Mondial 2002 des moins de 18 ans

 

Grâce à un dénouement haletant - chose rare dans cette compétition - et à une superstar naissante - Aleksandr Ovechkhin - les championnats du monde des moins de 18 ans, auxquels le monde entier prend maintenant part avec l'arrivée du Canada, ont acquis cette année leurs lettres de noblesse.

Une phase finale en matches de poule, cela ne favorise pas forcément les duels épiques et les grands moments de sport. Les championnats du monde des moins de 18 ans - même à l'époque où ils étaient encore championnats d'Europe - n'échappaient habituellement pas à cette règle. On a en effet eu droit à une vraie finale le dernier jour avec le match entre la Russie et les Etats-Unis, un duel au sommet qui a tenu toutes ses promesses.

Les Américains devaient s'imposer par au moins deux buts d'écart pour empocher le trophée, et la première période leur apportait le scénario idéal. Leur attaquant Ryan Booth, qui n'avait pas marqué un seul but du tournoi jusque là, marquait en effet à deux reprises et les plaçait en orbite. Mais par la suite, les hommes à la bannière étoilée accumulaient les pénalités et donnaient aux Russes les bâtons pour se faire battre. Cependant, leur gardien James Howard arrêtait tout et leur "penalty killing" confirmait qu'il était bien le meilleur de la compétition... jusqu'à une prison de Ryan Suter, à cinq minutes de la fin, qui permettait au virtuose du patinage Nikolaï Zherdev de réduire la marque. Mais les Russes ont alors sans doute voulu trop en faire en cherchant l'égalisation et se sont avérés moins capables que leurs adversaires de supporter la pression. Au lieu de se contenter de dégager le palet, ils se sont exposés au rush américain. C'est ainsi que, alors qu'on entrait dans la dernière minute, Suter se rattrapait en offrant à Zach Parise le but du titre.

Les Etats-Unis n'étaient que sixièmes l'an passé et ils n'avaient jamais gagné une couronne mondiale chez les juniors - même pas aux championnats du monde des moins de 20 ans qui existent depuis plus longtemps. Pourtant, cette toute première victoire apparaît tout à fait logique. Avec le programme de formation sur cinq ans mis en place par USA Hockey, ces joueurs évoluent toute l'année ensemble, il est donc logique que leur collectif soit le plus au point.

Dès lors, les Américains peuvent mettre en place leur système habituel, qui consiste à foncer vers le but sans se poser de questions. Cela donne un hockey extrêmement rapide, pratiqué par des joueurs qui ne le sont pas moins, comme Mark Stuart, Pat Eaves, et surtout l'excellent Patrick O'Sullivan. De fait, la formation russe était probablement plus attrayante avec ses somptueuses chorégraphies. Elles lui ont valu de gagner les cœurs... mais pas le trophée.

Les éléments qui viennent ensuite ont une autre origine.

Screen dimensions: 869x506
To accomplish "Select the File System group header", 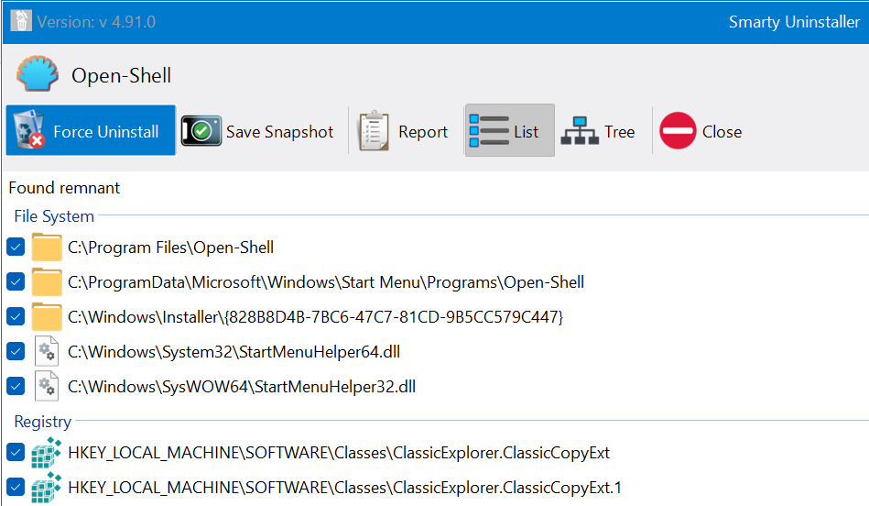I will tap(54, 216).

La génération 84 d'Elektrostal

Pourtant, cette deuxième place est déjà assez inespérée pour cette équipe de Russie qui n'avait pas les faveurs des pronostics. On prétendait en effet qu'il est rare que deux bonnes générations se succèdent, et qu'après les exploits de Kovalchuk et consorts la cuvée suivante serait forcément moins exceptionnelle. Pourtant, le successeur de Plyushchev, Ravil Iskhakov, a réussi à conduire à la médaille d'argent une équipe qui comprend pas moins de onze joueurs de l'Elemash Elektrostal, club dont il est également l'entraîneur. Pour autant, on ne peut pas dire qu'il ait fait du favoritisme puisqu'il a laissé à la maison un autre de ces protégés, Anton Kadeykin, pourtant très coté chez les recruteurs nord-américains.

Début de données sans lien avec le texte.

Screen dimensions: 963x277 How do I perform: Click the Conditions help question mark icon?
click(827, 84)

D'où vient cette génération spontanée dans le club peu réputé d'Elektrostal ? D'une part d'un indéniable travail de formation, mais pas seulement. Ses deux principaux fers de lance sont en effet des pièces rapportées : le très prometteur Anton Babchuk et l'enchanteur Nikolaï Zherdev vivaient à Kiev et ont été repérés dans une sélection ukrainienne (non officielle, sinon ils ne pourraient pas représenter la Russie) lors d'un tournoi au Canada en février 1998. Elektrostal y était également invité en tant que champion de Russie de sa catégorie d'âge, et la prestation de ces deux éléments n'a pas échappé à Iskhakov. Il les a ajoutés aux produits déjà excellents de la formation locale et a ainsi regroupé tous les meilleurs de la génération 1984. Il a favorisé leur développement en leur permettant de faire leur classe en équipe senior - en deuxième division - alors que les jeunes Russes sont souvent contraints de cirer le banc dans leurs clubs. Et on a pu voir le résultat.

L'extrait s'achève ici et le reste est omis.